Collected data
☆ ☆ ☆ ☆ ☆
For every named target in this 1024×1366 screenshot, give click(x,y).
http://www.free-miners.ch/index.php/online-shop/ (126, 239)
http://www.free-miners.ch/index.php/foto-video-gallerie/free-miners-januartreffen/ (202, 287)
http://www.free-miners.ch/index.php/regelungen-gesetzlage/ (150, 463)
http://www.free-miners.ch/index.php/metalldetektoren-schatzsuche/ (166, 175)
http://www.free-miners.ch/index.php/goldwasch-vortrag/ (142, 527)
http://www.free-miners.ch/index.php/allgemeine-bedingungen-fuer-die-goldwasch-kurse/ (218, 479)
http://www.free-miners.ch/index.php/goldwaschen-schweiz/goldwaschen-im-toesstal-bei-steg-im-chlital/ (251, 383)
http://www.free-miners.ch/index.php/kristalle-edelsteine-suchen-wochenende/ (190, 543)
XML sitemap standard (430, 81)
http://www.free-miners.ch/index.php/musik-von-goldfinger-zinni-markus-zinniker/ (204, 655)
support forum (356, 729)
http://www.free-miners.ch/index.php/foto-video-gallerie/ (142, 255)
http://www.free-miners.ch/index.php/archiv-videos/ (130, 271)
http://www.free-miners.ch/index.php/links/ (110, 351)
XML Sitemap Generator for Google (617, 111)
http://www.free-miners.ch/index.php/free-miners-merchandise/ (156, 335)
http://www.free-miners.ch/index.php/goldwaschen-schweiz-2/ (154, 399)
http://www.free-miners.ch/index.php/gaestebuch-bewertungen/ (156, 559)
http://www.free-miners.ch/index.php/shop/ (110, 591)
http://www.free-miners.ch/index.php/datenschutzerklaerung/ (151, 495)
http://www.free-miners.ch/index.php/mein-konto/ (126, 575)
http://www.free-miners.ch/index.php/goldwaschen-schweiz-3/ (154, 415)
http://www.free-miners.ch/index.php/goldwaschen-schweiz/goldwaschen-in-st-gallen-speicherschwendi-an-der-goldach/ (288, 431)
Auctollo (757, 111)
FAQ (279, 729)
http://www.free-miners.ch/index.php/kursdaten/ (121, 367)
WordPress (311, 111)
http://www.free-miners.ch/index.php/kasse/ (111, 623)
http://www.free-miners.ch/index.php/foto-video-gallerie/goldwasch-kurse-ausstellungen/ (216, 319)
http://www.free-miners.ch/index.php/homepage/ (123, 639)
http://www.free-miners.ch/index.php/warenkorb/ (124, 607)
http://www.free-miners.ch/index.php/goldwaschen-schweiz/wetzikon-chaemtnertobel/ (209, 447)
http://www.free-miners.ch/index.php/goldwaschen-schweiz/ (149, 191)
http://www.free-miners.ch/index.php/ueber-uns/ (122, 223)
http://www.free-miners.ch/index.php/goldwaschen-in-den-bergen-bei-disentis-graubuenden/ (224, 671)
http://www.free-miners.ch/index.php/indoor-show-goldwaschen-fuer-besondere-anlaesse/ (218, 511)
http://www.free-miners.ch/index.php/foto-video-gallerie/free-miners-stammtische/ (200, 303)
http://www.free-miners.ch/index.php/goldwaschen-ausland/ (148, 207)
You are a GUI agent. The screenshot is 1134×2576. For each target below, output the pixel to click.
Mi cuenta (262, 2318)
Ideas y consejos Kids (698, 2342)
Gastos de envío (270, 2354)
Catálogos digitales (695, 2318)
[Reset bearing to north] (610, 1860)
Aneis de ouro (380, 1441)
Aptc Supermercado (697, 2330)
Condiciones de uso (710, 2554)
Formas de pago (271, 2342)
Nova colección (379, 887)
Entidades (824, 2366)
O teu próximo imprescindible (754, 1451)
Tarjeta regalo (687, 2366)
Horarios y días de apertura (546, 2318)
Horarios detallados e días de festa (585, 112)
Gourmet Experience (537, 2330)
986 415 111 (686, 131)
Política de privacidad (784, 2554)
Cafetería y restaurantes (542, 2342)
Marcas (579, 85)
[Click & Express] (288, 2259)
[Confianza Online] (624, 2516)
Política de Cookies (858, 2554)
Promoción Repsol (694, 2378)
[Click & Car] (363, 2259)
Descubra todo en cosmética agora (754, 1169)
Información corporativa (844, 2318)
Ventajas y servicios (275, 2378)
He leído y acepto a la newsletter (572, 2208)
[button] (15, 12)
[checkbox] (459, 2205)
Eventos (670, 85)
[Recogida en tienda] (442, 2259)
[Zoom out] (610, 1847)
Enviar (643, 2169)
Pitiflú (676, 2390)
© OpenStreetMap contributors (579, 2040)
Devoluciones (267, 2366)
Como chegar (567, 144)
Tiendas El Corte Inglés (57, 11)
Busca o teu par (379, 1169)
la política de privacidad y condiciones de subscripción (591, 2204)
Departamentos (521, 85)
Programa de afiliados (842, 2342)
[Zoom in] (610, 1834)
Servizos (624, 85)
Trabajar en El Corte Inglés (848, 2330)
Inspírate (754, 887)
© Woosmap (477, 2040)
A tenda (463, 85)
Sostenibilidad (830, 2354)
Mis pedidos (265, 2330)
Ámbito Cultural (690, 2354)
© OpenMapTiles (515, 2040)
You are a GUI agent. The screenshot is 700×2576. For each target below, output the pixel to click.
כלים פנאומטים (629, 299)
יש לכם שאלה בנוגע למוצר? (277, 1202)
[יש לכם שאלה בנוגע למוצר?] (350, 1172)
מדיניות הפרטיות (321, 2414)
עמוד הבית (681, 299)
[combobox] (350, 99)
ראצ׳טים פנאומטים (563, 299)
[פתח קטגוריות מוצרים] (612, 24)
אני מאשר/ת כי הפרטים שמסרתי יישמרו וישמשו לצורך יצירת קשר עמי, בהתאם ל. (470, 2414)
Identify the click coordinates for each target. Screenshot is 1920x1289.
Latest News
☆ ☆ ☆ ☆ ☆
Please set down each of the entries above exactly as given.

### Task result
For every named target in this 1024×1366 screenshot, give click(x,y).
http://www.free-miners.ch/index.php/online-shop/ (126, 239)
http://www.free-miners.ch/index.php/foto-video-gallerie/free-miners-januartreffen/ (202, 287)
http://www.free-miners.ch/index.php/regelungen-gesetzlage/ (150, 463)
http://www.free-miners.ch/index.php/metalldetektoren-schatzsuche/ (166, 175)
http://www.free-miners.ch/index.php/goldwasch-vortrag/ (142, 527)
http://www.free-miners.ch/index.php/allgemeine-bedingungen-fuer-die-goldwasch-kurse/ (218, 479)
http://www.free-miners.ch/index.php/goldwaschen-schweiz/goldwaschen-im-toesstal-bei-steg-im-chlital/ (251, 383)
http://www.free-miners.ch/index.php/kristalle-edelsteine-suchen-wochenende/ (190, 543)
XML sitemap standard (430, 81)
http://www.free-miners.ch/index.php/musik-von-goldfinger-zinni-markus-zinniker/ (204, 655)
support forum (356, 729)
http://www.free-miners.ch/index.php/foto-video-gallerie/ (142, 255)
http://www.free-miners.ch/index.php/archiv-videos/ (130, 271)
http://www.free-miners.ch/index.php/links/ (110, 351)
XML Sitemap Generator for Google (617, 111)
http://www.free-miners.ch/index.php/free-miners-merchandise/ (156, 335)
http://www.free-miners.ch/index.php/goldwaschen-schweiz-2/ (154, 399)
http://www.free-miners.ch/index.php/gaestebuch-bewertungen/ (156, 559)
http://www.free-miners.ch/index.php/shop/ (110, 591)
http://www.free-miners.ch/index.php/datenschutzerklaerung/ (151, 495)
http://www.free-miners.ch/index.php/mein-konto/ (126, 575)
http://www.free-miners.ch/index.php/goldwaschen-schweiz-3/ (154, 415)
http://www.free-miners.ch/index.php/goldwaschen-schweiz/goldwaschen-in-st-gallen-speicherschwendi-an-der-goldach/ (288, 431)
Auctollo (757, 111)
FAQ (279, 729)
http://www.free-miners.ch/index.php/kursdaten/ (121, 367)
WordPress (311, 111)
http://www.free-miners.ch/index.php/kasse/ (111, 623)
http://www.free-miners.ch/index.php/foto-video-gallerie/goldwasch-kurse-ausstellungen/ (216, 319)
http://www.free-miners.ch/index.php/homepage/ (123, 639)
http://www.free-miners.ch/index.php/warenkorb/ (124, 607)
http://www.free-miners.ch/index.php/goldwaschen-schweiz/wetzikon-chaemtnertobel/ (209, 447)
http://www.free-miners.ch/index.php/goldwaschen-schweiz/ (149, 191)
http://www.free-miners.ch/index.php/ueber-uns/ (122, 223)
http://www.free-miners.ch/index.php/goldwaschen-in-den-bergen-bei-disentis-graubuenden/ (224, 671)
http://www.free-miners.ch/index.php/indoor-show-goldwaschen-fuer-besondere-anlaesse/ (218, 511)
http://www.free-miners.ch/index.php/foto-video-gallerie/free-miners-stammtische/ (200, 303)
http://www.free-miners.ch/index.php/goldwaschen-ausland/ (148, 207)
You are a GUI agent. The screenshot is 1134×2576. For each target below, output the pixel to click.
Mi cuenta (262, 2318)
Ideas y consejos Kids (698, 2342)
Gastos de envío (270, 2354)
Catálogos digitales (695, 2318)
[Reset bearing to north] (610, 1860)
Aneis de ouro (380, 1441)
Aptc Supermercado (697, 2330)
Condiciones de uso (710, 2554)
Formas de pago (271, 2342)
Nova colección (379, 887)
Entidades (824, 2366)
O teu próximo imprescindible (754, 1451)
Tarjeta regalo (687, 2366)
Horarios y días de apertura (546, 2318)
Horarios detallados e días de festa (585, 112)
Gourmet Experience (537, 2330)
986 415 111 (686, 131)
Política de privacidad (784, 2554)
Cafetería y restaurantes (542, 2342)
Marcas (579, 85)
[Click & Express] (288, 2259)
[Confianza Online] (624, 2516)
Política de Cookies (858, 2554)
Promoción Repsol (694, 2378)
[Click & Car] (363, 2259)
Descubra todo en cosmética agora (754, 1169)
Información corporativa (844, 2318)
Ventajas y servicios (275, 2378)
He leído y acepto a la newsletter (572, 2208)
[button] (15, 12)
[checkbox] (459, 2205)
Eventos (670, 85)
[Recogida en tienda] (442, 2259)
[Zoom out] (610, 1847)
Enviar (643, 2169)
Pitiflú (676, 2390)
© OpenStreetMap contributors (579, 2040)
Devoluciones (267, 2366)
Como chegar (567, 144)
Tiendas El Corte Inglés (57, 11)
Busca o teu par (379, 1169)
la política de privacidad y condiciones de subscripción (591, 2204)
Departamentos (521, 85)
Programa de afiliados (842, 2342)
[Zoom in] (610, 1834)
Servizos (624, 85)
Trabajar en El Corte Inglés (848, 2330)
Inspírate (754, 887)
© Woosmap (477, 2040)
A tenda (463, 85)
Sostenibilidad (830, 2354)
Mis pedidos (265, 2330)
Ámbito Cultural (690, 2354)
© OpenMapTiles (515, 2040)
You are a GUI agent. The screenshot is 700×2576. For each target below, output the pixel to click.
כלים פנאומטים (629, 299)
יש לכם שאלה בנוגע למוצר? (277, 1202)
[יש לכם שאלה בנוגע למוצר?] (350, 1172)
מדיניות הפרטיות (321, 2414)
עמוד הבית (681, 299)
[combobox] (350, 99)
ראצ׳טים פנאומטים (563, 299)
[פתח קטגוריות מוצרים] (612, 24)
אני מאשר/ת כי הפרטים שמסרתי יישמרו וישמשו לצורך יצירת קשר עמי, בהתאם ל. (470, 2414)
Identify the click coordinates for each target. Screenshot is 1920x1289.
Latest News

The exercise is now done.